» **Work instruction**
Once you reach the line containing "Given: Choose 不限 for 通顺度要求", return it and every line after it exactly, through the end of the records below, with no pictures.

++++ Records shown

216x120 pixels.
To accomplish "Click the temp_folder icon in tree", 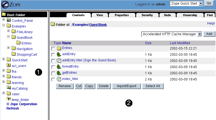I will pos(9,99).
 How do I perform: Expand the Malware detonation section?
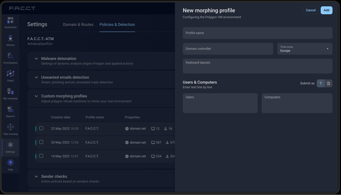[x=36, y=59]
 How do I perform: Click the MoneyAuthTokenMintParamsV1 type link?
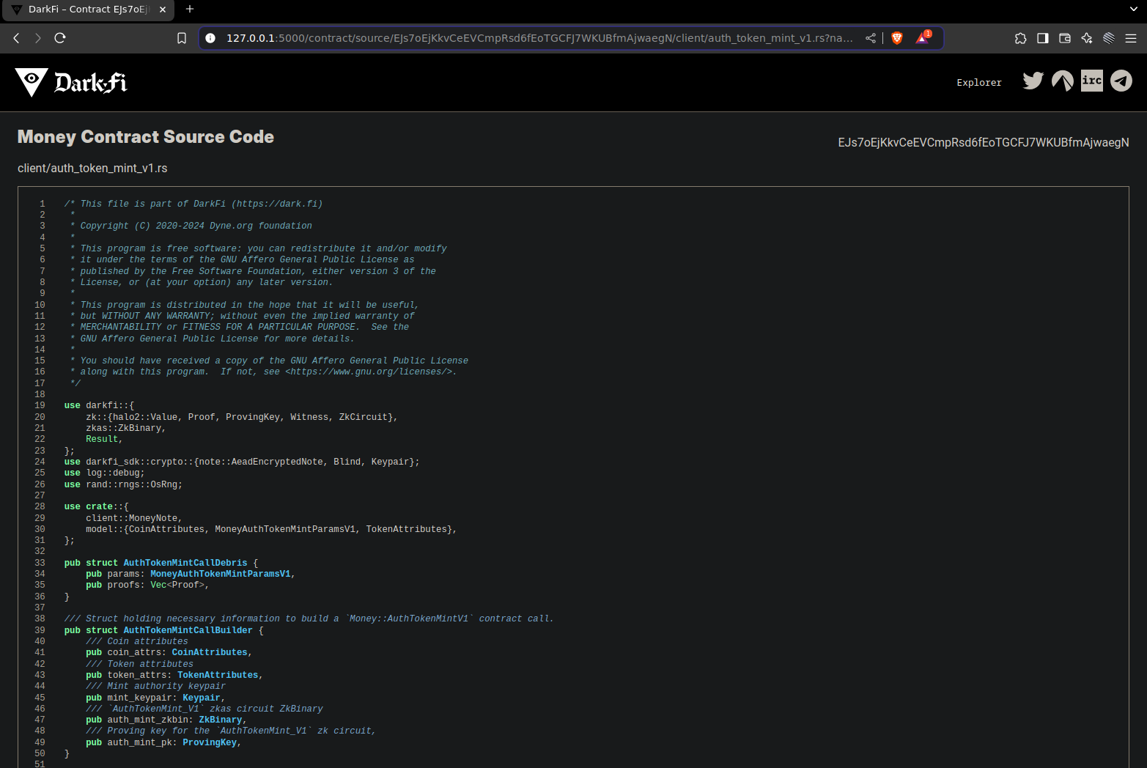point(220,574)
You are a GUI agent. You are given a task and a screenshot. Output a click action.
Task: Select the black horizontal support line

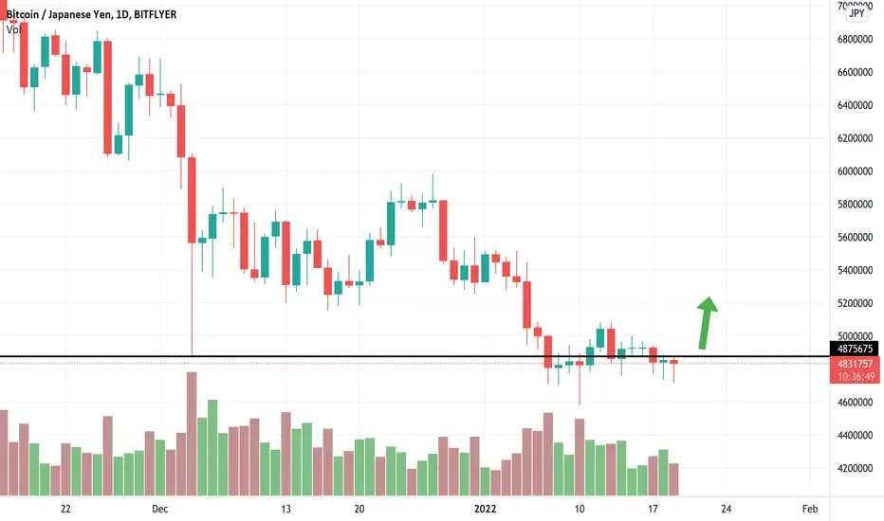(x=414, y=356)
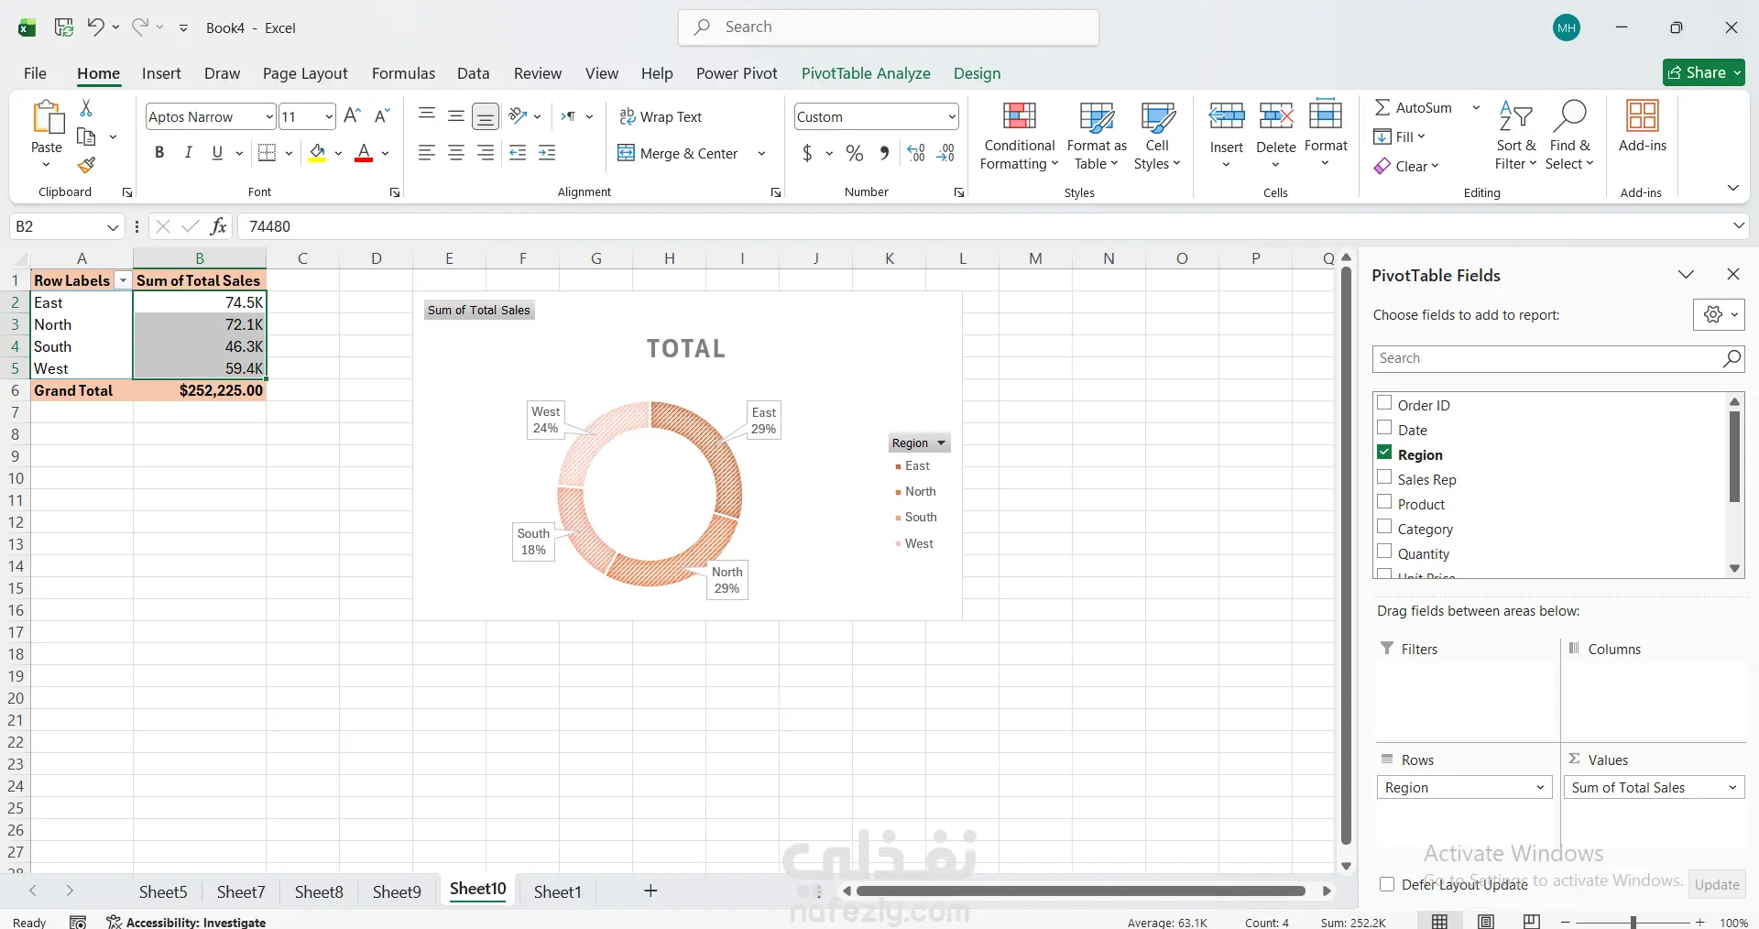Expand the font name dropdown
This screenshot has width=1759, height=929.
[x=268, y=116]
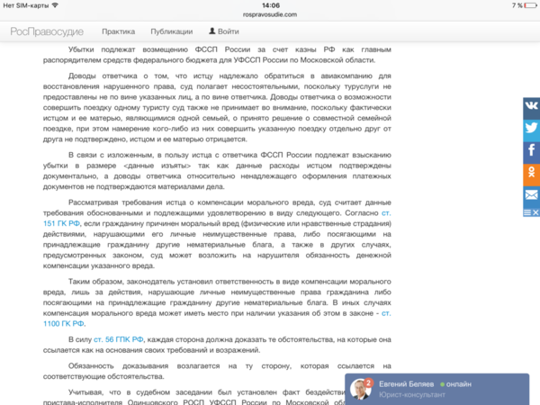Tap the battery indicator in status bar
Viewport: 540px width, 405px height.
point(527,5)
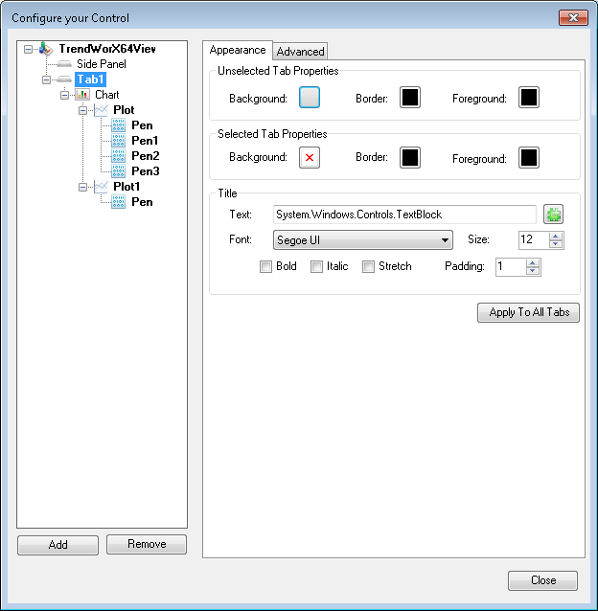Collapse the Tab1 tree node
The width and height of the screenshot is (598, 611).
tap(47, 79)
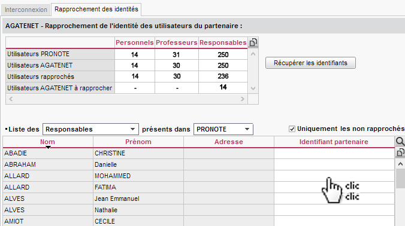This screenshot has height=226, width=405.
Task: Click the list scroll up arrow at right edge
Action: (x=400, y=164)
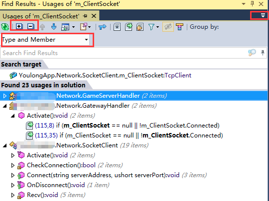Click the green Refresh results icon
Image resolution: width=269 pixels, height=201 pixels.
(x=5, y=27)

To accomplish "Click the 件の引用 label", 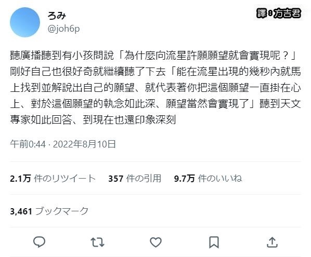I will (144, 179).
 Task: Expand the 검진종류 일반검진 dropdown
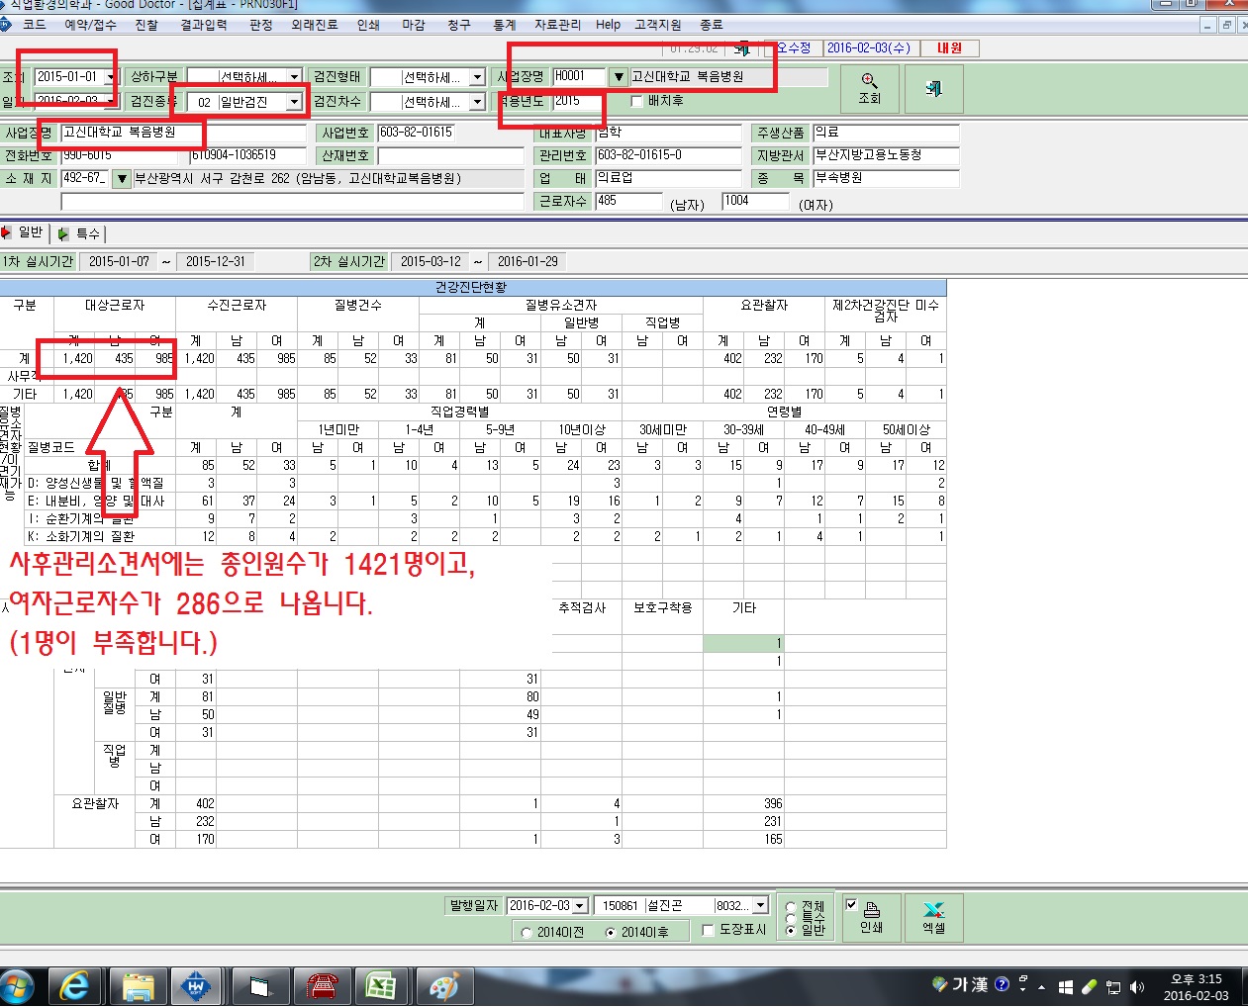coord(294,102)
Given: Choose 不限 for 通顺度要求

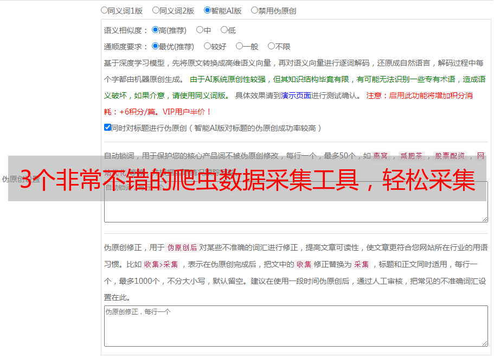Looking at the screenshot, I should 271,47.
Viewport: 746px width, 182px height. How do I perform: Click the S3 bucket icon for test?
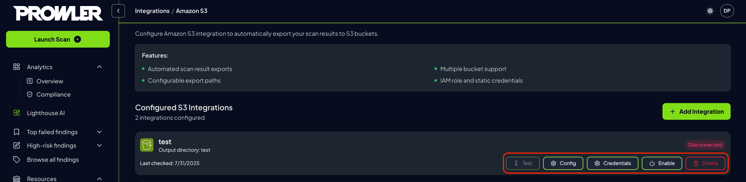pyautogui.click(x=147, y=145)
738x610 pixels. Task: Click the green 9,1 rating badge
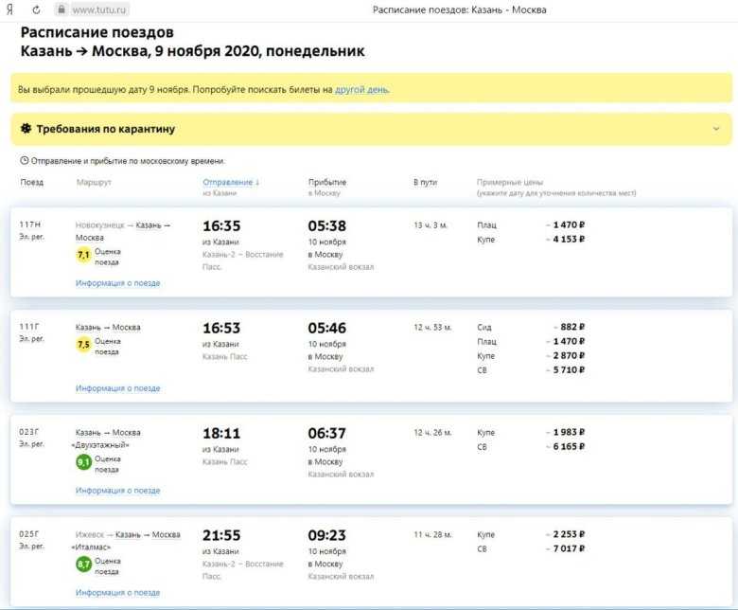click(84, 463)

++++++++

» **Answer space**
Given: Choose 不限 for 通顺度要求

Looking at the screenshot, I should 271,47.
Viewport: 746px width, 182px height. How do I perform: Click the S3 bucket icon for test?
pyautogui.click(x=147, y=145)
738x610 pixels. Task: Click the green 9,1 rating badge
click(84, 463)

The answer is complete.